12 kwietnia o godzinie 1.29 czasu moskiewskiego podczas działań w rejonie miasta Hims rozbił się śmigłowiec sił powietrznych Rosji. Dwóch członków załogi nie żyje - poinformowano w przesłanym agencji TASS komunikacie.
Ministerstwo obrony dodało także, że na miejscu katastrofy pracuje grupa ekspertów, która ma wyjaśnić przyczyny wypadku. Ciała ofiar zostały wydobyte z wraku i przetransportowane do rosyjskiej bazy Hmeimim w pobliżu Latakii.
Śmigłowce Mi-28 brały wcześniej udział w atakach na pozycje Państwa Islamskiego (IS) w Palmirze, która dzięki wsparciu rosyjskich sił została odbita przez siły wierne syryjskiemu prezydentowi Baszarowi el-Asadowi. Maszyny te są wyposażone m.in. w sterowane pociski przeciwpancerne wykorzystywane np. do niszczenia czołgów i innych pojazdów opancerzonych, a także do zwalczania sił piechoty. Według agencji TASS maszyna może uczestniczyć w misjach bojowych prowadzonych zarówno w dzień jak i w nocy.
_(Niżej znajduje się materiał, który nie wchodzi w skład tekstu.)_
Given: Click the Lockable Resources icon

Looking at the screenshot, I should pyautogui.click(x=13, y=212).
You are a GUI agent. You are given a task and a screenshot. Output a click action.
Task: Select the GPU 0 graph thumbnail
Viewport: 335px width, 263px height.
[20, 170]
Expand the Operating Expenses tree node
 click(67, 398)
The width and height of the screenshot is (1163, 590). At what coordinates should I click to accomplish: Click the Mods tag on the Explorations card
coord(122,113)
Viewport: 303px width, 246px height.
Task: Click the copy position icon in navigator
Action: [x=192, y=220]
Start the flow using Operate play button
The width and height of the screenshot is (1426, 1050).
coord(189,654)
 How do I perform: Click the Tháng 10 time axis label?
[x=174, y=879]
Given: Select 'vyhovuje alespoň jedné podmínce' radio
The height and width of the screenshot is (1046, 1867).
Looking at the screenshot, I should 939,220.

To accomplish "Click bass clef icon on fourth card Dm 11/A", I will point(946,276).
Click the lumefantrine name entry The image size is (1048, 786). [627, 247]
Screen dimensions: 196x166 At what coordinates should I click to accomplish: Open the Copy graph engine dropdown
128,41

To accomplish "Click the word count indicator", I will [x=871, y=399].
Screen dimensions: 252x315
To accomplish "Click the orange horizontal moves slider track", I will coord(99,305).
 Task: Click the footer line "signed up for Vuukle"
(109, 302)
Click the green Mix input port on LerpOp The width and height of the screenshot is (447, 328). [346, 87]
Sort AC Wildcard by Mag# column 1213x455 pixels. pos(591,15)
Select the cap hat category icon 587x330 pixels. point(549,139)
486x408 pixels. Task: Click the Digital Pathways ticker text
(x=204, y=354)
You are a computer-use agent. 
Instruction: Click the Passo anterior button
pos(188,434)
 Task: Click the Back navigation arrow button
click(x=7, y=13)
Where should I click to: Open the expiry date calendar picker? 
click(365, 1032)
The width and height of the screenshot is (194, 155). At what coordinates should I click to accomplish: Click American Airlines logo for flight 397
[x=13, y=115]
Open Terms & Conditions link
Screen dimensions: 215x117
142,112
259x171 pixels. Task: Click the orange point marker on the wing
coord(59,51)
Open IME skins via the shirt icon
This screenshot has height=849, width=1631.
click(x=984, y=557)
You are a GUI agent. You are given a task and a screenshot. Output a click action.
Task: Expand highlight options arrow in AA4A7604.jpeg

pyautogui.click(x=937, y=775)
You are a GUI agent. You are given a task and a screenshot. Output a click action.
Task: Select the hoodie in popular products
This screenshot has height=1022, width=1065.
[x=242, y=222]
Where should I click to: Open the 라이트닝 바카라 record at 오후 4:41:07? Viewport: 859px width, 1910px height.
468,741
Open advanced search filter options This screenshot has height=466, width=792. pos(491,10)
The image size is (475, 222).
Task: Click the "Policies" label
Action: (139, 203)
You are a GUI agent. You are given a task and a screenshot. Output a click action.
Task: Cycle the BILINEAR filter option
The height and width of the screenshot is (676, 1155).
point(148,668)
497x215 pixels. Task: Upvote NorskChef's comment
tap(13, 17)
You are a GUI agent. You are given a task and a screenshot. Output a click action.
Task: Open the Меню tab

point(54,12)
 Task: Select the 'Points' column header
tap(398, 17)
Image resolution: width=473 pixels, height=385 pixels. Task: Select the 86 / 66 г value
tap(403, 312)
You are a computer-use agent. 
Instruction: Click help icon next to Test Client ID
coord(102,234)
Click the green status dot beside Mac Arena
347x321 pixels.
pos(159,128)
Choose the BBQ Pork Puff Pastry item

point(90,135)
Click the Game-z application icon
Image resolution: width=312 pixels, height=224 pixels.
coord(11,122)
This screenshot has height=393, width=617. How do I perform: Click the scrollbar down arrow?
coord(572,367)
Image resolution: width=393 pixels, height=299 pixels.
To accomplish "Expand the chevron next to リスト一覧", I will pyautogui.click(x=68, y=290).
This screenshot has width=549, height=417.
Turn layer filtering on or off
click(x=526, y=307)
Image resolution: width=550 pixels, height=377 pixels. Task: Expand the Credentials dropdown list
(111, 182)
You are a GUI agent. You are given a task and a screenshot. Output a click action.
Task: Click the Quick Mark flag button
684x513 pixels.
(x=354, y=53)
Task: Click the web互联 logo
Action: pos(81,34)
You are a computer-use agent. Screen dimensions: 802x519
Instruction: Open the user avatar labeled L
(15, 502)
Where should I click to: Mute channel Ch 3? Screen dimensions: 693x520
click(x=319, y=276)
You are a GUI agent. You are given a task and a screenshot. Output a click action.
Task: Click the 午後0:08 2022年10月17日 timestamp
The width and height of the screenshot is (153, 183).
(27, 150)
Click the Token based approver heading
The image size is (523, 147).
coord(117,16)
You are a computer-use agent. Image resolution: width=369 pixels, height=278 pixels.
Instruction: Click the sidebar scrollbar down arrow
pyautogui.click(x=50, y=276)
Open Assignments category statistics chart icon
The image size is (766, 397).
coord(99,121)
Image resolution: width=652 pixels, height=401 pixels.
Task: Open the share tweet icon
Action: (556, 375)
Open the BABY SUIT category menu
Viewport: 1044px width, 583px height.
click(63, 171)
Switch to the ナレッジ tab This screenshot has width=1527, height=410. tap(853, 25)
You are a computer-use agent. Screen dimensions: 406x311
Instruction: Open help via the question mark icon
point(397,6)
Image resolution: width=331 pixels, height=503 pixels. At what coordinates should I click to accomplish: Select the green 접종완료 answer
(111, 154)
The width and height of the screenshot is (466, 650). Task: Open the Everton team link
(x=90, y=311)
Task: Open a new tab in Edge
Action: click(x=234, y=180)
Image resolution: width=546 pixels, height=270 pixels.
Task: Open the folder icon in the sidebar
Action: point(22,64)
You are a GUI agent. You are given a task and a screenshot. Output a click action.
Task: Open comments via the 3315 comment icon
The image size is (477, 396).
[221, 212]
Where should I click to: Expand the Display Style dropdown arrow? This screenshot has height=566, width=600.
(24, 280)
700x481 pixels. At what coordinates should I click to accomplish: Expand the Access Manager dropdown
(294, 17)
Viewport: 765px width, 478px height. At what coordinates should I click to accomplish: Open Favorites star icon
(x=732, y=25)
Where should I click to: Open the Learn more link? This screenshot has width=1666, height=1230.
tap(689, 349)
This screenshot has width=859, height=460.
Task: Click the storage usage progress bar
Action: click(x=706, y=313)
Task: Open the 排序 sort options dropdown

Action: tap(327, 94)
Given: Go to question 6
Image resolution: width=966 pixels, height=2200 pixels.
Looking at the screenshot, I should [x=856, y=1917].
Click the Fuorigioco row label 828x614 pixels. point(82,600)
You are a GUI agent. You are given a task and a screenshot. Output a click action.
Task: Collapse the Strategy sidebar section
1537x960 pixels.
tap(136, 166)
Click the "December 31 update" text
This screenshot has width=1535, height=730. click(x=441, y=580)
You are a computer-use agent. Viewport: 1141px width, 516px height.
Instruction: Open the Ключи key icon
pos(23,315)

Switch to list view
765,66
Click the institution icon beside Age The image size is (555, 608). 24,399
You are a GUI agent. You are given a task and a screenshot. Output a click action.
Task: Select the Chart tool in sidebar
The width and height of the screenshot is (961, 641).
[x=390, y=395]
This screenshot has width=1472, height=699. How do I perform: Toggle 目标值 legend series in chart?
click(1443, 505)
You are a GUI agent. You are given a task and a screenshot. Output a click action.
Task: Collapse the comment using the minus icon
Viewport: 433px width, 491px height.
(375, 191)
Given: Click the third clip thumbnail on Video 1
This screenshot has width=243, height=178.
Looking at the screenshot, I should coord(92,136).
Od 30 września 2015 roku rosyjskie lotnictwo prowadzi ataki na "pozycje terrorystyczne". Zachód utrzymywał jednak, że celem rosyjskich ataków były również formacje opozycyjne, zwalczające reżim prezydenta Syrii Baszara el-Asada. 14 marca prezydent Rosji Władimir Putin nakazał wycofanie z Syrii głównych rosyjskich sił lotniczych.